Admirador do bom futebol e das coisas certas, Bernardinho aponta a seleção da Copa de 1970 e o Barcelona de Guardiola como os grandes times que viu jogar. Mas, surpreendentemente, ao contrário da maioria dos brasileiros, o técnico do Rio de Janeiro não suspira pela seleção de 1982. Embora considere Telê Santana um dos treinadores que admira na sua extensa lista de prediletos, que conta ainda com nomes como Phil Jackson, Ruben Magnano, Pepe Guardiola, Jose Mourinho, Tite, Jesus Morlán, treinador da canoagem brasileira nos Jogos do Rio, entre outros, Bernardinho tem outras preferências.

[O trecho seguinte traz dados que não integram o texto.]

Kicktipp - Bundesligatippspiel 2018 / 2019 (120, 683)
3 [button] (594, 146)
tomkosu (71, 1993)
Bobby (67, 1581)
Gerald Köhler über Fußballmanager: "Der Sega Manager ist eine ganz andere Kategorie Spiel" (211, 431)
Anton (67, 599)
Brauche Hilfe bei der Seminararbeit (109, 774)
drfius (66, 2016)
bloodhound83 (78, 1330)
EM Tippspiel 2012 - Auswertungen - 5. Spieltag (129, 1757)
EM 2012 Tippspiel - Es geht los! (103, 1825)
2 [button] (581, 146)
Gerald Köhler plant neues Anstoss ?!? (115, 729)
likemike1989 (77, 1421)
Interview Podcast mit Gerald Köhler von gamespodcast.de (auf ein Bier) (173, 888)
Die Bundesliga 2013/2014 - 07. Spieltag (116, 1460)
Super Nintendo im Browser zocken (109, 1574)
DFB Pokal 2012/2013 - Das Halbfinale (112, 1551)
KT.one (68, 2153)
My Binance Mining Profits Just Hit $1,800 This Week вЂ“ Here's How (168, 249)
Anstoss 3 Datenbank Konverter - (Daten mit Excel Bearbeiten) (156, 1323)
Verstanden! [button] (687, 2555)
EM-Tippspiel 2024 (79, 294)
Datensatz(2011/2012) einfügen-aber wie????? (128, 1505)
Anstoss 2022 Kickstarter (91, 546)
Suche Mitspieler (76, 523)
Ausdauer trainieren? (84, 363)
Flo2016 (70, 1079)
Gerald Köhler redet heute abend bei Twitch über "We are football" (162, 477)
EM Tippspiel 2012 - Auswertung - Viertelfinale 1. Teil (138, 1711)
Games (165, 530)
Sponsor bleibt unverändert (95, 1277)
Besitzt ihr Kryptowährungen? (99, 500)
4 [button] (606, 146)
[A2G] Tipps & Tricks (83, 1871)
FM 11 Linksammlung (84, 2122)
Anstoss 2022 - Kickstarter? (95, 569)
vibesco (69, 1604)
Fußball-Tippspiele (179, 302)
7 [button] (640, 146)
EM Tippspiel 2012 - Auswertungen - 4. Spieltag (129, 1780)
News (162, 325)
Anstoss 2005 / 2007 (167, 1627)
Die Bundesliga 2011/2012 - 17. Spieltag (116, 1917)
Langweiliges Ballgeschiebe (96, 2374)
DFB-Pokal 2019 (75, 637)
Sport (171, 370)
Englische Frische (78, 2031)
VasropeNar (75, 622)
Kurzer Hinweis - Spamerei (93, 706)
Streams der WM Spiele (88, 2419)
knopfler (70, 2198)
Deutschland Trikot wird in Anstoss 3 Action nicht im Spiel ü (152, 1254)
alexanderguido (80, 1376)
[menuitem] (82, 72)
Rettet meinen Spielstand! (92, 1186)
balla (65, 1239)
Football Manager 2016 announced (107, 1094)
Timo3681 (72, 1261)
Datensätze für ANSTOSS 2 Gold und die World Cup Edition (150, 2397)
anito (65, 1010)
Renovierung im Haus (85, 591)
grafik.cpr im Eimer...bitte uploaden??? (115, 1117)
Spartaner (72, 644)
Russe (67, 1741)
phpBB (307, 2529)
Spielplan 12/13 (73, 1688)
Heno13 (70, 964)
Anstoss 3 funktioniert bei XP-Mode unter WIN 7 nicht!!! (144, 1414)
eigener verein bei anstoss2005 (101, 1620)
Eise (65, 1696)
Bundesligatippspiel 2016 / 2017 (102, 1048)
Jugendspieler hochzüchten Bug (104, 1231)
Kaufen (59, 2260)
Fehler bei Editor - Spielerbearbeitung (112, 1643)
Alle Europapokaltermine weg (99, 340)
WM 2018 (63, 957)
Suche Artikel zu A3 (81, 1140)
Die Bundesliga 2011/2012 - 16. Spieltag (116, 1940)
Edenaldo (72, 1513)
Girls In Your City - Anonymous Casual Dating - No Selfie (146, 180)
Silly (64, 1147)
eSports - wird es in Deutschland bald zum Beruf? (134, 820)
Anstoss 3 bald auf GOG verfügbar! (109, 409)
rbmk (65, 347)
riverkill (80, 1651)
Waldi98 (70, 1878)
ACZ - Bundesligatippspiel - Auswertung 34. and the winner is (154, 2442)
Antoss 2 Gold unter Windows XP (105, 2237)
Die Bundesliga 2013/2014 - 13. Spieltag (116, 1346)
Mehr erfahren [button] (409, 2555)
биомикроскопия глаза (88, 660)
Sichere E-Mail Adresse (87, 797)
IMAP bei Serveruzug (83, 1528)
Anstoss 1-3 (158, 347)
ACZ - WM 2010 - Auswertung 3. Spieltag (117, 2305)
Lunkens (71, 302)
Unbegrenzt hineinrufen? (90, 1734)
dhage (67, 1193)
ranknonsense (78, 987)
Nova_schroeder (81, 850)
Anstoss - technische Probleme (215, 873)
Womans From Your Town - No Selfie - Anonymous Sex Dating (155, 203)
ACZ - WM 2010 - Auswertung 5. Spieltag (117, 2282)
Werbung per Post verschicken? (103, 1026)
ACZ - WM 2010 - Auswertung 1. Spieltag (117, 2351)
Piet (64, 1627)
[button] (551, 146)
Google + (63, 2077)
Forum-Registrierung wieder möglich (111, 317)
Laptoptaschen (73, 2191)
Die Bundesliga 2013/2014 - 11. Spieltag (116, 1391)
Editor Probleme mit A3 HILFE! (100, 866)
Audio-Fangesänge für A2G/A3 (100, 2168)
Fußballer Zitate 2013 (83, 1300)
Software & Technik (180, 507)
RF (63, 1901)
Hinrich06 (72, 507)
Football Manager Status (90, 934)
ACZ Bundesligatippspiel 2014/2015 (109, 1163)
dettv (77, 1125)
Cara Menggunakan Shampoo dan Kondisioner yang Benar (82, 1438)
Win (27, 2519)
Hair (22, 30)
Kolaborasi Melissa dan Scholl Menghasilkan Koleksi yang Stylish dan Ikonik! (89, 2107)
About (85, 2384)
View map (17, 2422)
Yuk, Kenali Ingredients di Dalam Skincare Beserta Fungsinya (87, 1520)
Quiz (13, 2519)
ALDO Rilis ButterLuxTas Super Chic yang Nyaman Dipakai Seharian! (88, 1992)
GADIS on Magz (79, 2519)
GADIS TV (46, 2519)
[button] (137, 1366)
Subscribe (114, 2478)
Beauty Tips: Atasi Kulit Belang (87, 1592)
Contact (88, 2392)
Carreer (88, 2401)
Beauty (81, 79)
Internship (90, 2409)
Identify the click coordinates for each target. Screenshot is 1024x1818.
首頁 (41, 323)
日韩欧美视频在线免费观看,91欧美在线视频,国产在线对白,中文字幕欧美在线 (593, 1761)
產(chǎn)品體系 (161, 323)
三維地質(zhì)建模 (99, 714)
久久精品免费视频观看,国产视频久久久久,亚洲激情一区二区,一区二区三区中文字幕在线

– Primeira Copa do Mundo que eu vi foi a de 70, que foi aquela coisa de televisão em casa, ainda mais depois da decepção que ouvi pelo rádio em 66. Brasil incrível, Tostão, Gérson metendo bola para o Jairzinho na frente, Rivellino e Pelé. Depois de 70, o pessoal fala de 82, eu vi boas atuações e tudo, mas, sabe, não é que tenha me encantado. Eu gostei, era um time realmente bacana, o Telê era um cara genial, mas não foi uma coisa que me encantou. Recentemente o Barcelona do Guardiola fez coisas incríveis, encantadoras. O Real Madrid atual também, mas quando tinha o Barcelona eu parava para ver. Tem, eu vejo, mas não sou cara de parar para ver, e o Barcelona eu parava. Mesmo sem a seleção eu tenho menos tempo para ver, trabalho muito, muitas palestras e eventos, viajo muito, dando aula, fazendo uma série de coisas para me encontrar, mas não posso largar isso aqui senão eu morro. É literal. Eu gosto muito dos últimos times da Alemanha também, não por causa do 7 a 1 e nem da última Copa, mas pelo lado europeu, eu vejo a Alemanha e percebo a eficiência colocada ali – destacou Bernardinho, que para finalizar apontou seus dois jogos inesquecíveis.
– A final da Copa de 70 entre Brasil e Itália e aquela virada do Barcelona em cima do Paris Saint Germain, no ano passado, na Liga dos Campeões. Aquilo ali, para. O último lance do Neymar, que ele dá aquele passe, a bola quica na hora que o cara meteu para o gol, parou, fecha e não precisa fazer mais nada. Uma coisa espetacular, uma puta de uma emoção envolvida. Realmente foi inesquecível.